There's something about the weekly invention test (done to liven up what are the dreary weekends of Winter, not the least this one where it seems to rain incessantly). Anyway, gather round and hear the tale of the George Foreman grill and the madman who reads the instructions. But, first, I should explain that I have bought a baby version of one of these because I'm mean: grilling only one 8oz Sirloin steak means that a helluva a lot of energy is wasted. So the GF seemed like a good plan, especially as the Security Man at work (who you are very polite to, if you have any sense as he used to be a bodyguard) keeps getting in my ear about how wonderful they are.
So, I had this steak, some old basil and spring onions, some potatoes, mushrooms, passata and the usual veg. I sit down with a glass of wine and commence my first mistaken activity - I read the instructions. Now, I know better, really I do, especially with cooking equipment, as most of the instructions are couched in such a way as to ensure safety, not excellence of result. But, SM's words were in my ear, so I read them, I oiled the cooking plates and wiped them off after heating.

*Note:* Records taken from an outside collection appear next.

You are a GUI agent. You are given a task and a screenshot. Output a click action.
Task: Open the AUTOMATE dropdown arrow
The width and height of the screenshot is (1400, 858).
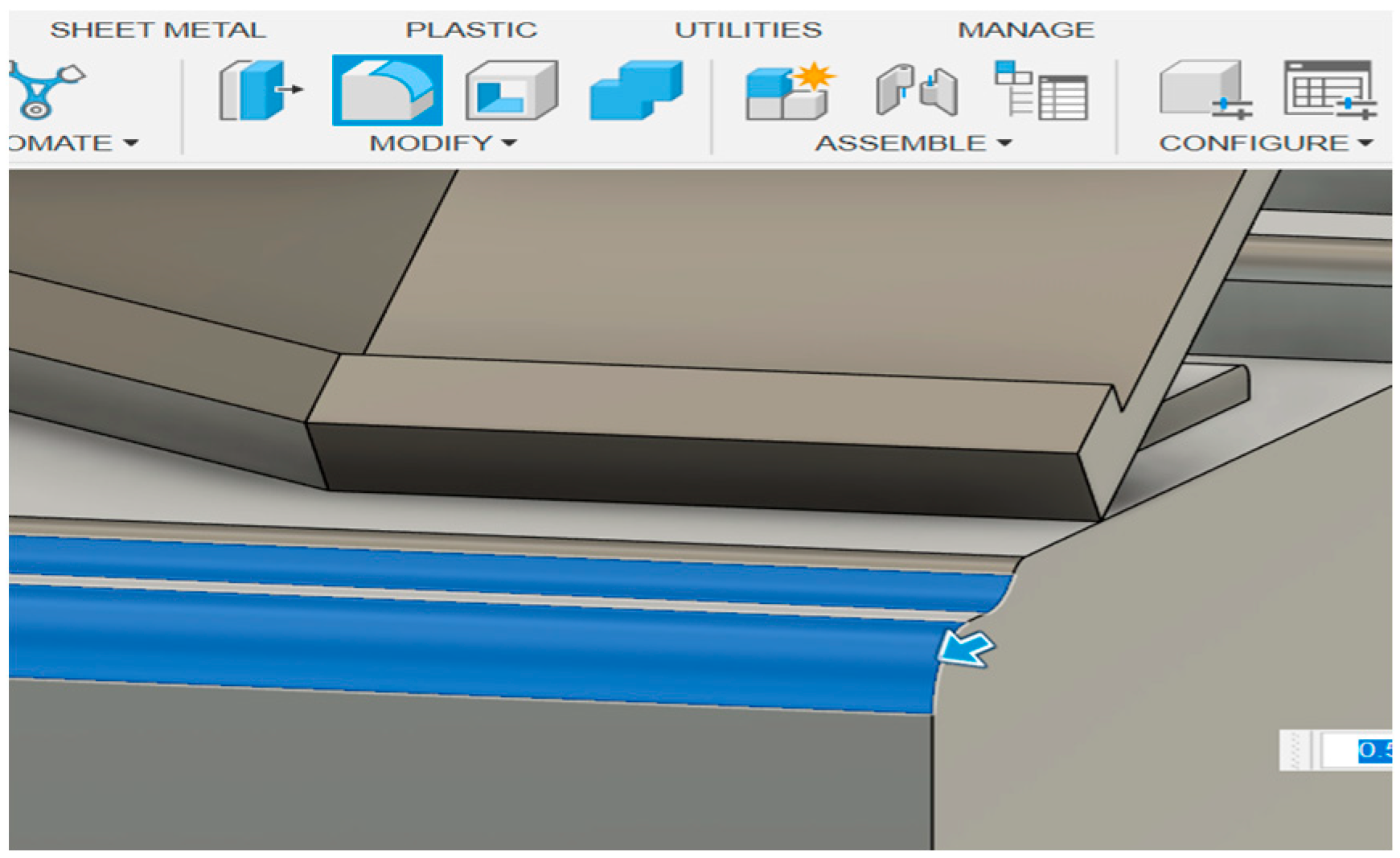[131, 143]
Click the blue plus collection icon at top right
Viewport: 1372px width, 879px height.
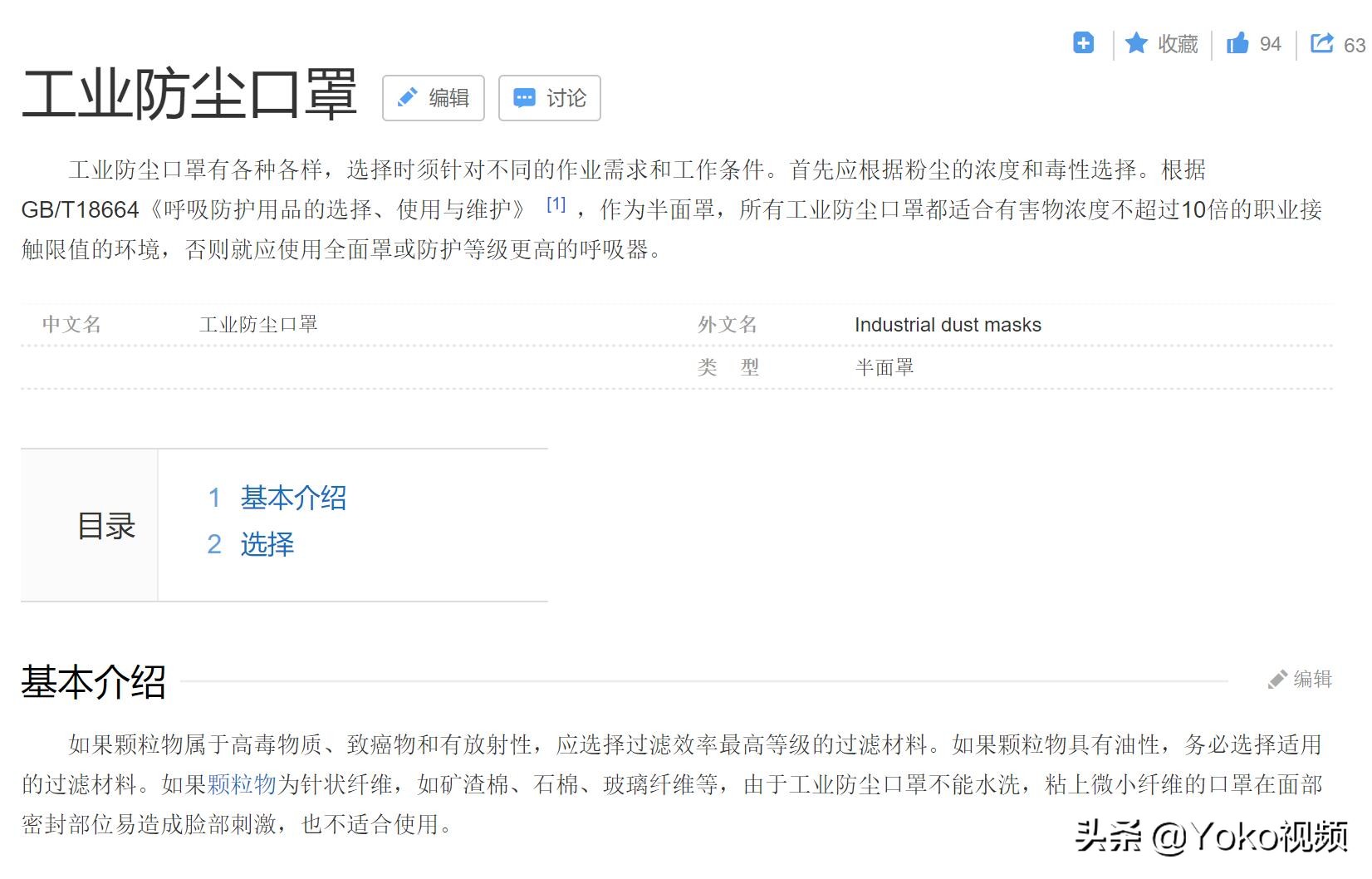coord(1083,43)
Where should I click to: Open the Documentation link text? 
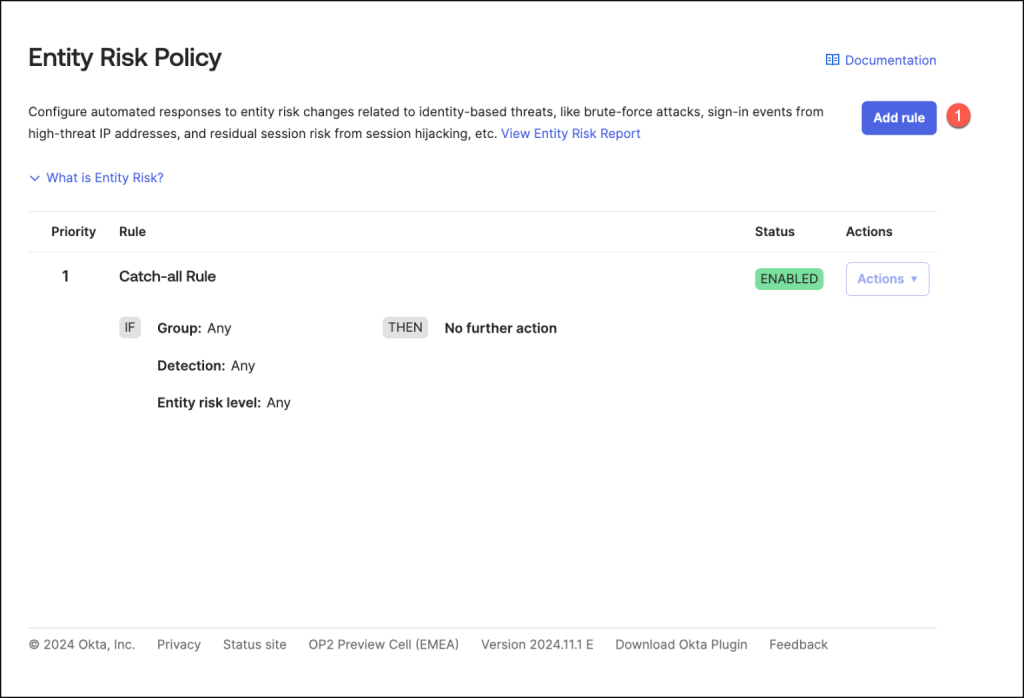point(890,60)
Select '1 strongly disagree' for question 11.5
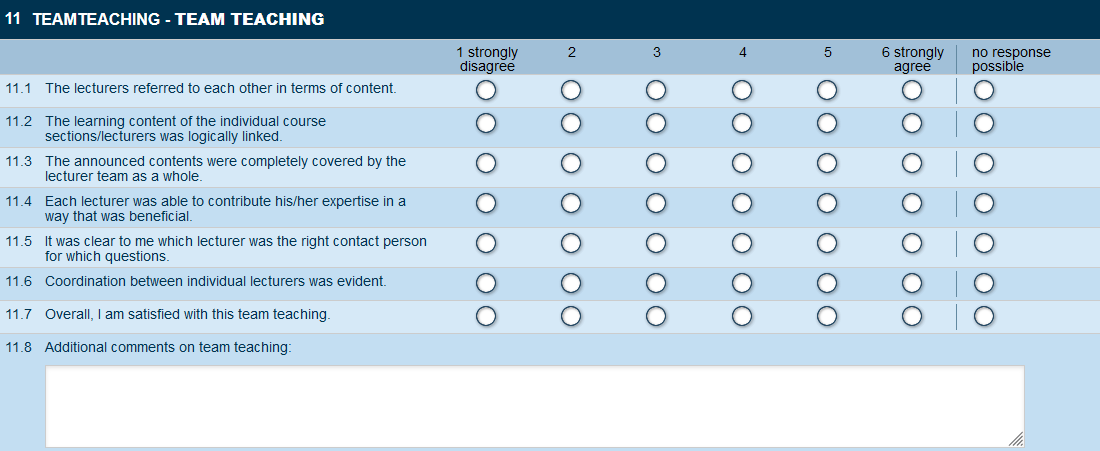This screenshot has height=451, width=1100. [x=486, y=244]
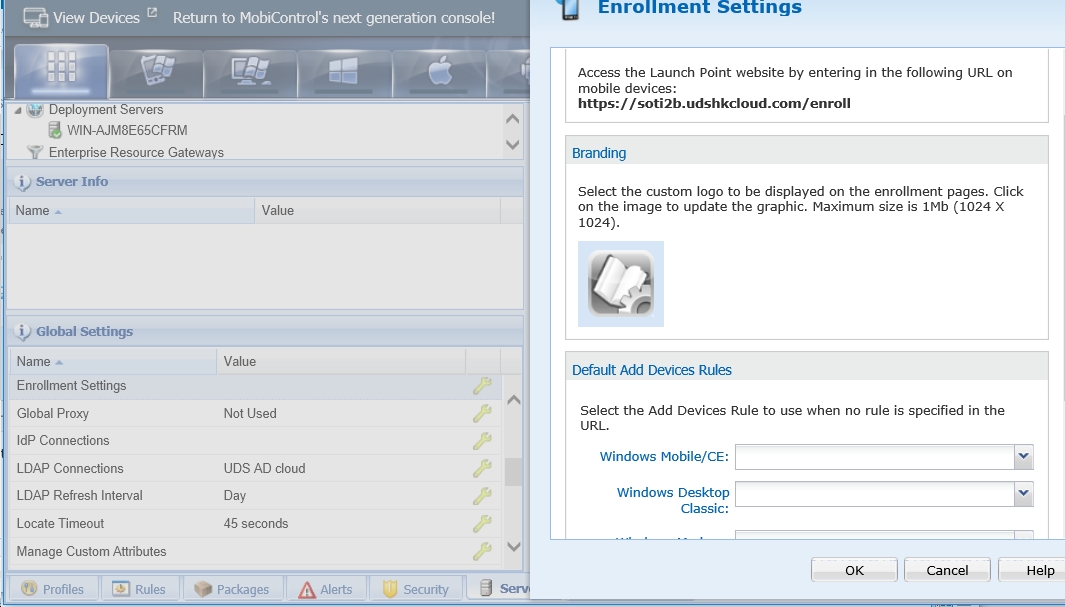Switch to the Windows Modern platform icon
This screenshot has width=1065, height=607.
pos(345,69)
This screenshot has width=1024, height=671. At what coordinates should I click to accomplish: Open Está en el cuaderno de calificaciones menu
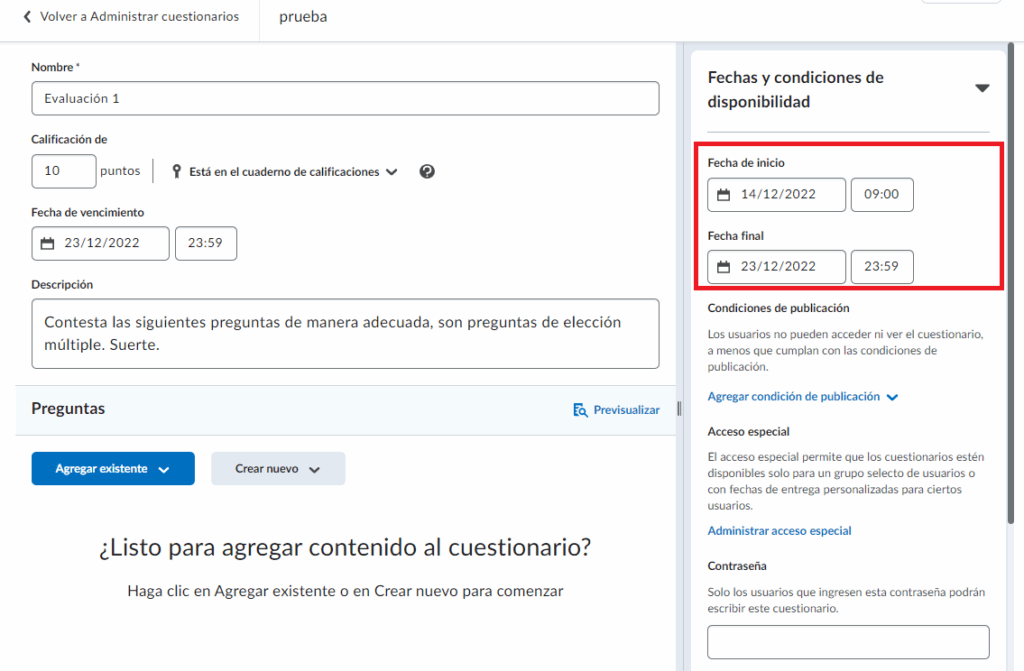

For the pots (parboiled baby pots, sliced in 1/2" chunks), I gently fried through some sliced spring onions, sliced garlic, finely chopped ginger, some chili powder in olive oil; added the mushrooms and brought the heat up until all the fluid has been absorbed and fried on a medium sort of heat for a further two minutes. I then added the pots, about 2 x wine glasses full of Passata, some Chili and Garlic sauce, and what turned out to be quite a lot of Basil. This bit turned out scrumptious, incidentally. I then put the lid on this and turned my attention to the GF; now I like my steak raw (a sort of cross between bleu and saignant), but the surface cooked and hot all the way through. The GF said 7-9 minutes, so I cooked it for 7 minutes.
I am an idiot. I would hardly cook a steak that long in a frying pan; get butter and olive oil blisteringly hot, add steak; hold down onto hot surface, move and then leave for 1-2 minutes; check and then probably turn over and do the same on the other side. 7 minutes I cooked this inoffensive 28 day matured steak. I ate it as a penance (it is, after all protein), but this part of the beef gave up it's life to an idiot. As far as I'm concerned I'd managed to remove all the flavour and make it as chewy as hell. As the GF works by draining the fat (the tasty bit) out of contact with the steak, logically it can't be any good for cooking steak. I am a moron.
Furthermore, the easy to clean GF is not; it took me three times as long to clean as a grill and 6 times as long as a frying pan... back in its box. Life's too short for a GF, although with substandard chicken or pork it may be a good way of getting rid of the injected water. I'll give it one more go with one of those...
Sorry to chunter, but it ticks me off big time when I ruin the most expensive ingredient I buy.